The Akasa Blade has seven expansion slots, so there is plenty of room for extra components, which may be a deciding factor when planning on the longevity and build type of a PC system. The case has three 5.25" drive bays, which is enough to house an optical drive and a couple of hard drives, while still having space for plenty more HDDs with the six 3.5" drive bays that are also available. You can even install an SSD or laptop-sized HDD using one of the three 2.5" drive bays. Installation of hard drives into these drive bays is made all the more easier by screwless rails that allow tool-less mounting.
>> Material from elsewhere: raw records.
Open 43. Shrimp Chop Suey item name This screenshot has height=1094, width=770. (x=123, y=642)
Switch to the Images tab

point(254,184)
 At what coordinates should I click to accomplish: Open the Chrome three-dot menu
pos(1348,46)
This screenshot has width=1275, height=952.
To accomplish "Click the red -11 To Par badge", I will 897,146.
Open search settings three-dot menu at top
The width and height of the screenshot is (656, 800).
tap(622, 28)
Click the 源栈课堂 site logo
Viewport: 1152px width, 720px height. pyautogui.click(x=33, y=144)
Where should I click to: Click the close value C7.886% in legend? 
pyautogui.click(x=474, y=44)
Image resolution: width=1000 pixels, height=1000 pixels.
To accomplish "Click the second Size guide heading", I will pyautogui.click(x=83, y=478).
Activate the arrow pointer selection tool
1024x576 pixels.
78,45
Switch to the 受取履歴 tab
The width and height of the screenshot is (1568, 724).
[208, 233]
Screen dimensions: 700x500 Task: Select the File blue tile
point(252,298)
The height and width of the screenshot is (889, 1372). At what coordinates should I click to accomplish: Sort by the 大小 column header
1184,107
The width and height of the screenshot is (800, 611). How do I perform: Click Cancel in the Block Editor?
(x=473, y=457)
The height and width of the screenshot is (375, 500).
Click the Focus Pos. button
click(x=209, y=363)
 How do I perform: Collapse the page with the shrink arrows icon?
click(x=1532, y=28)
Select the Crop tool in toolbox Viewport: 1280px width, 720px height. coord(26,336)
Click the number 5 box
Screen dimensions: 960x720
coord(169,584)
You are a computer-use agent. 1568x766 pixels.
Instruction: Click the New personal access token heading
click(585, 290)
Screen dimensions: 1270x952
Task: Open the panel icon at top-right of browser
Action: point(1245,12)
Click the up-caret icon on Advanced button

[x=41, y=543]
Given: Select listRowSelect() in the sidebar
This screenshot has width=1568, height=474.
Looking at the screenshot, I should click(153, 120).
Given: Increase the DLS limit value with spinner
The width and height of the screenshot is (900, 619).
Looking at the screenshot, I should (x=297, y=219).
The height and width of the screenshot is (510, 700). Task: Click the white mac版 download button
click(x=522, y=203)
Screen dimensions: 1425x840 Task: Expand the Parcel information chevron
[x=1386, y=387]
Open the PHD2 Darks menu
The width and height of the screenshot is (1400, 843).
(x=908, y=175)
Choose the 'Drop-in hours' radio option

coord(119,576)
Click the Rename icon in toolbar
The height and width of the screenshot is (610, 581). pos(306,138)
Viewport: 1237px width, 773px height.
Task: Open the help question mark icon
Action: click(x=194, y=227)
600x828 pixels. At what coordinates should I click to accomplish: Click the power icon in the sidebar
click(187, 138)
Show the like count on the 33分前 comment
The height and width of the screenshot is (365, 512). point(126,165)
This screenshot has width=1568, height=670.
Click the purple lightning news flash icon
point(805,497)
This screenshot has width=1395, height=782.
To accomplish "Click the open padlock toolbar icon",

Made primarily of Steel, the Akasa Blade is built to be strong and well-ventilated. Steel cases are generally fairly cheap and sturdy, but also tend to be quite heavy. Whatever your case's material, it is important to keep a consistent airflow so that heat doesn't build up inside. It is therefore advised that you make use of the available built-in case fans and fan installation sections.